Conviction of things not seen simply stated is that faith “sees” the invisible reality that is all around us. One cannot prove the existence of God based on his five senses. One can only know that he exists by first believing that he exists. This conviction manifests itself through believer’s attitude and actions.
Faith is also the assurance of things hoped for. By assurance, the author is speaking of the words of God. When the Scriptures attest that God created the universe, then the believer can have full assurance in spite of the scientific evidence hurled at him.
The author continues in Hebrews 11:2, “For by it the people of old received their commendation.” By example, then, we learn that faith results in actions which are commended by God.

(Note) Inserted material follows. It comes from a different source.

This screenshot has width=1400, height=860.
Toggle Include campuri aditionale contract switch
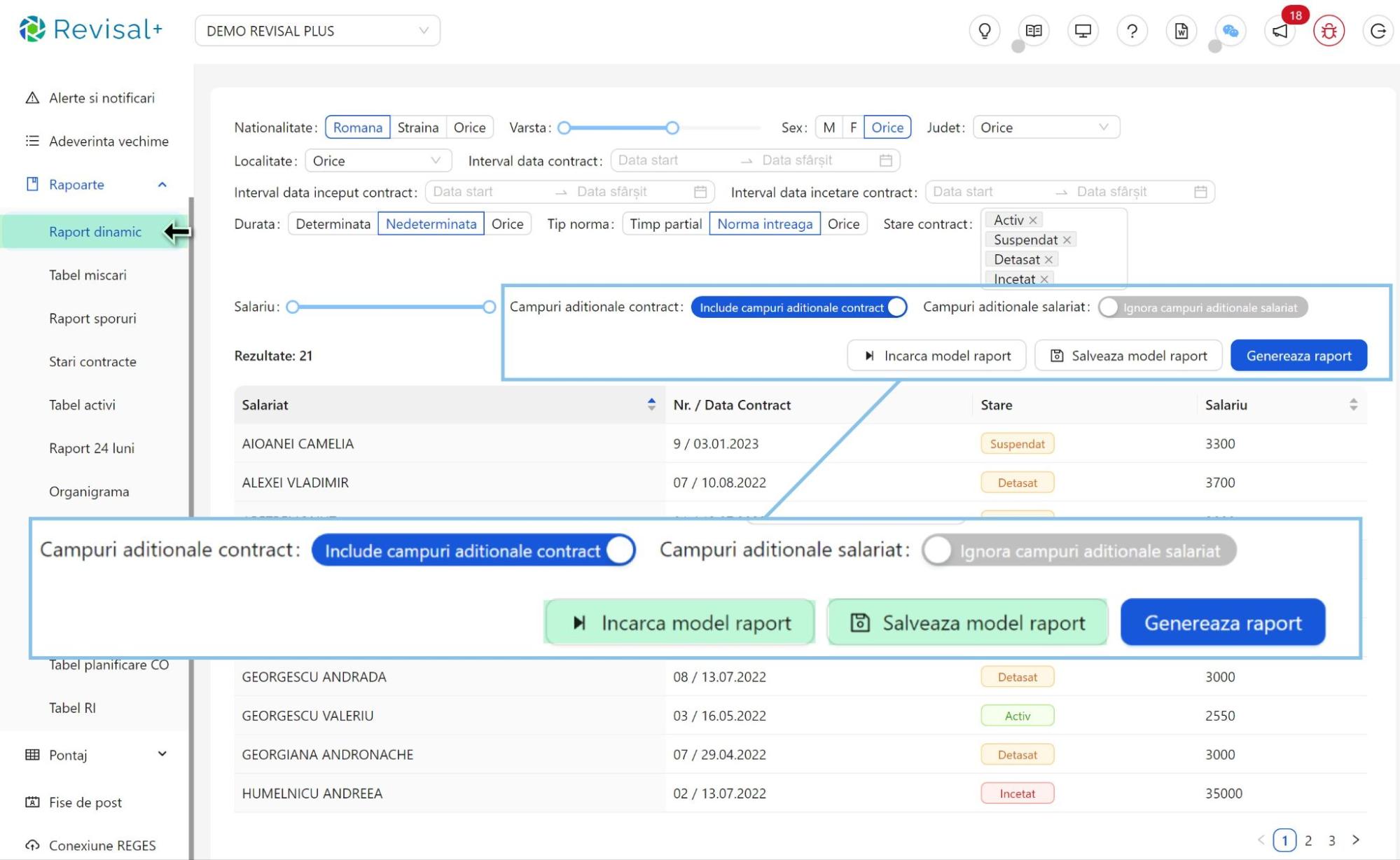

One of the stories mentioned in passing is David. When David fought Goliath he demonstrated his faith in God to both his fellow Israelites and to the Philistines. David did not kill Goliath with faith like a sword. Faith is not a magical power that if, one has enough, one can perform miracles. Instead, David says to Goliath, “This day the Lord will deliver you into my hand” (1 Sam 17:46).
David’s faith allowed him to “see” two things: 1) the presence of God in the battle, and 2) a dead Goliath. His conviction of these was so strong that it caused him to act accordingly with all assurance. Seeing is not believing. Rather, believing is seeing.